Turmoil over compensation plans in the USA
03.12.2015
On November direct selling company Vemma got a new FTC approved compensation plan as a result of FTC action against the company. The plan states that participants may not ”qualify” with their own purchases therefore removing any motive to inventory load (regardless of self-consumption). In other words, from now on a new ”51% rule” prohibits the payment of any commissions if 51% or more of commissions are earned from affiliates (downline). It seems that FTC finds important that affiliates may no longer ”self-qualify” by purchasing the required amount of inventory to advance within the organization. One of the primary themes in the decision is retail sales and its definition.
Is the turmoil spilling over to Europe?
In Europe and in Finland the situation differs somewhat from the above mentioned – the issue that over 50% of company’s net sales should derive from sales to consumers is not in the current version of unfair commercial practices. UCP directive states that ” Establishing, operating or promoting a pyramid promotional scheme where a consumer gives consideration for the opportunity to receive compensation that is derived primarily from the introduction of other consumers into the scheme rather than from the sale or consumption of products.”

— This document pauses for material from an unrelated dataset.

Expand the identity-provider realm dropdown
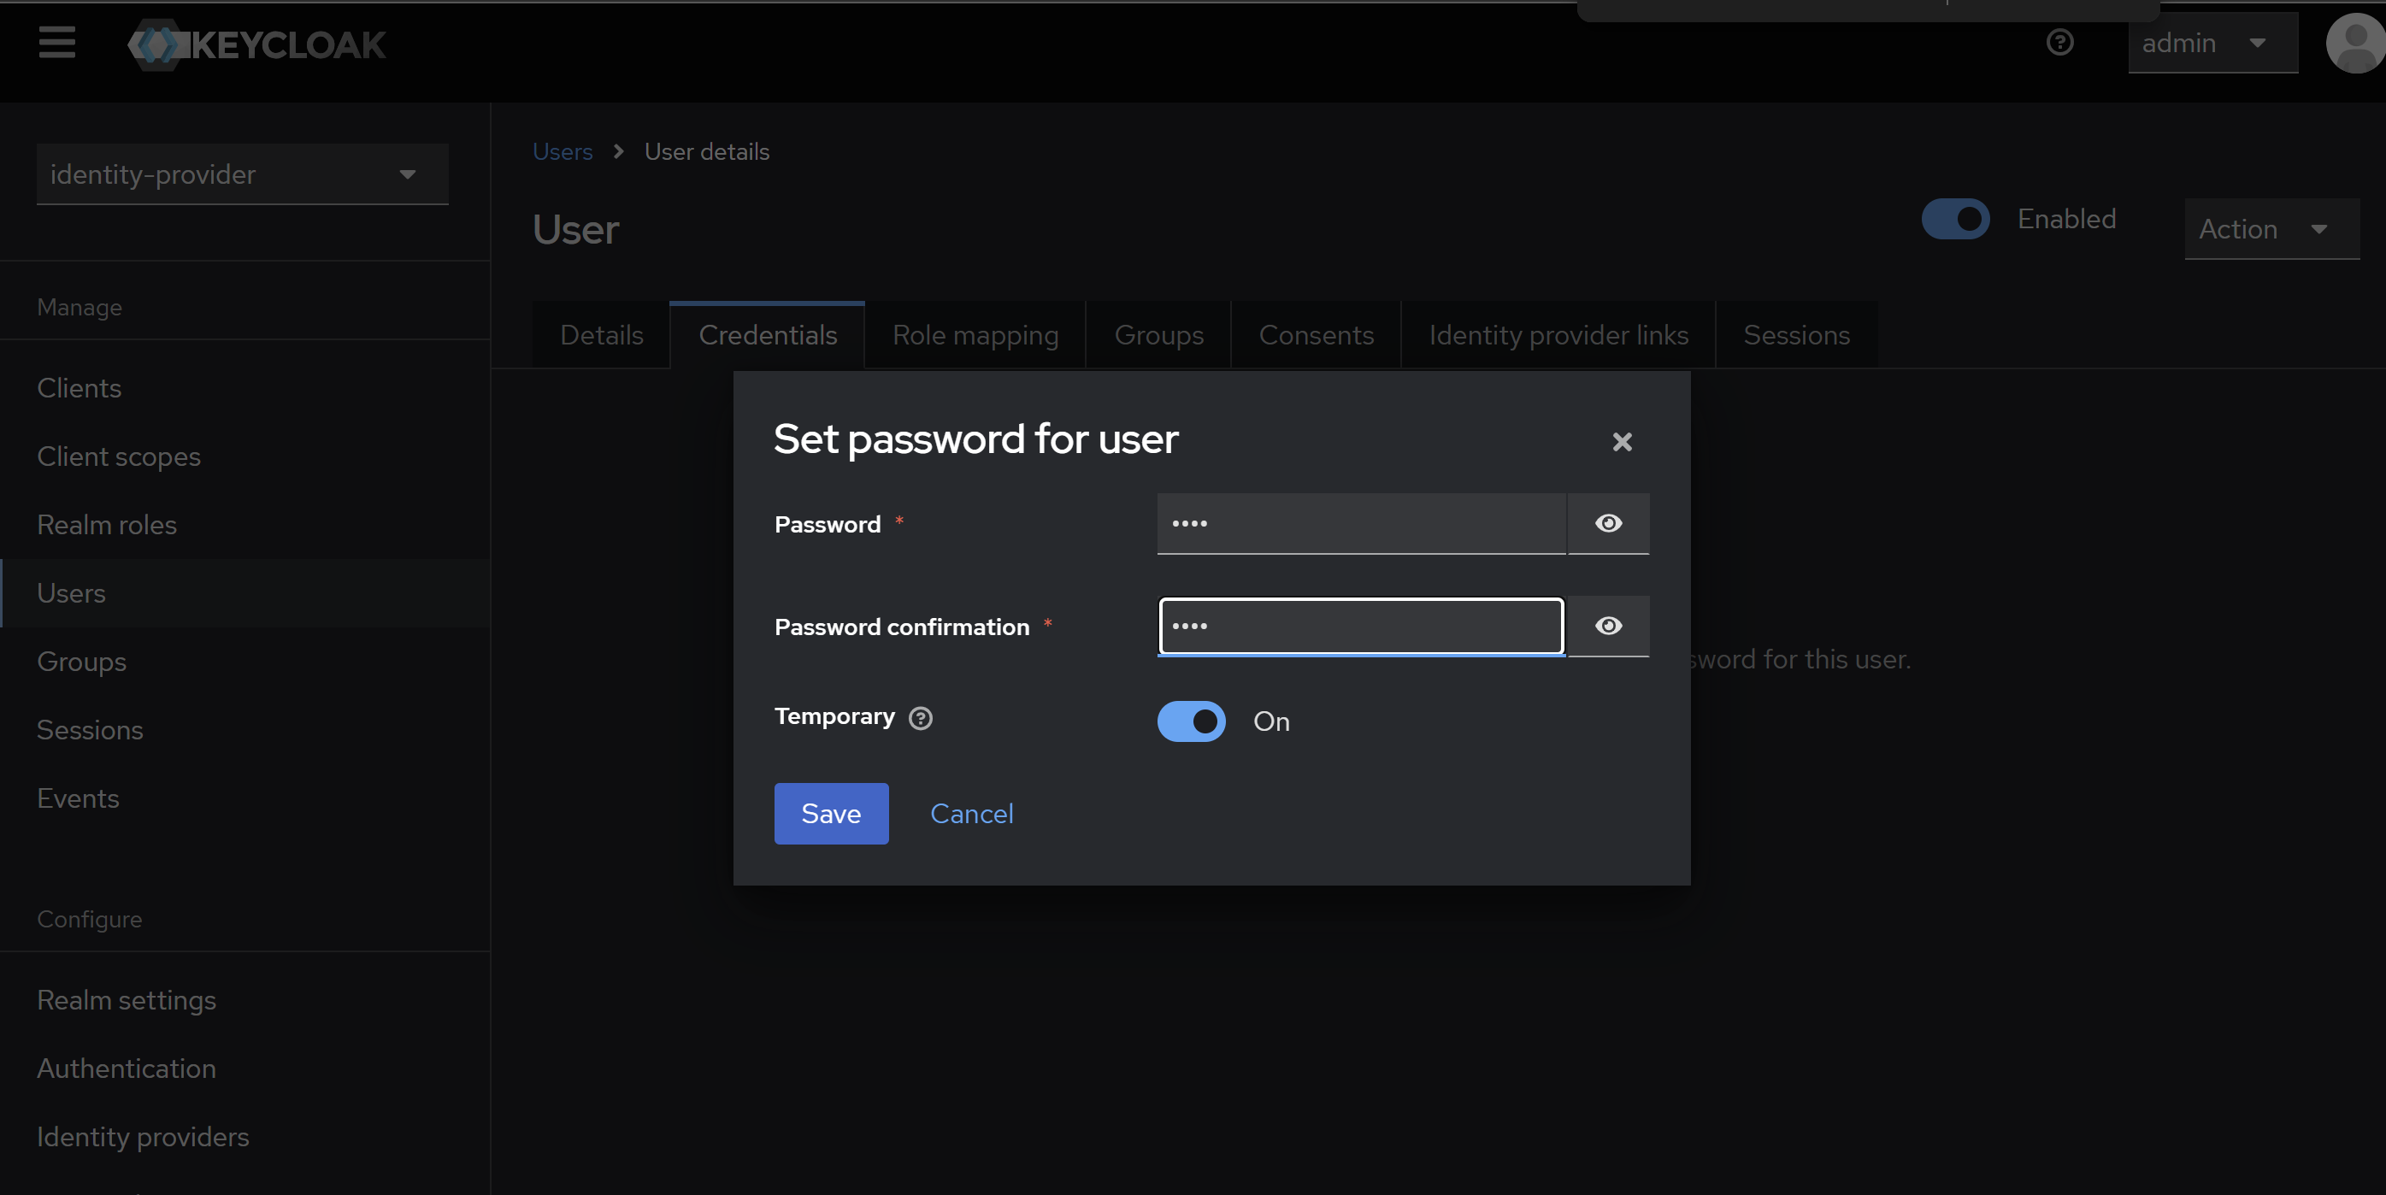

Directive does not say what ”rather than from the sale or consumption of product” means and therefore it doesn´t require that compensation comes only from consumers that aren´t distributors or that it doesn´t come from own consumption. Hence, 51% rule is derived/interpreted as, but not stated in the law. Also, even though Commission wants to introduce a broader definition of pyramid schemes in the currently updated UCPD Guidelines, it should not go beyond what was said in the “4 finance” case. The case stated that in order the scheme to be a pyramid, consumer is charged for participation (in any amount, no matter how small) in exchange for the possibility to receive remuneration for attracting new participants and the remuneration received by the consumer is derived mainly from subsequent contributions to the scheme from new joiners.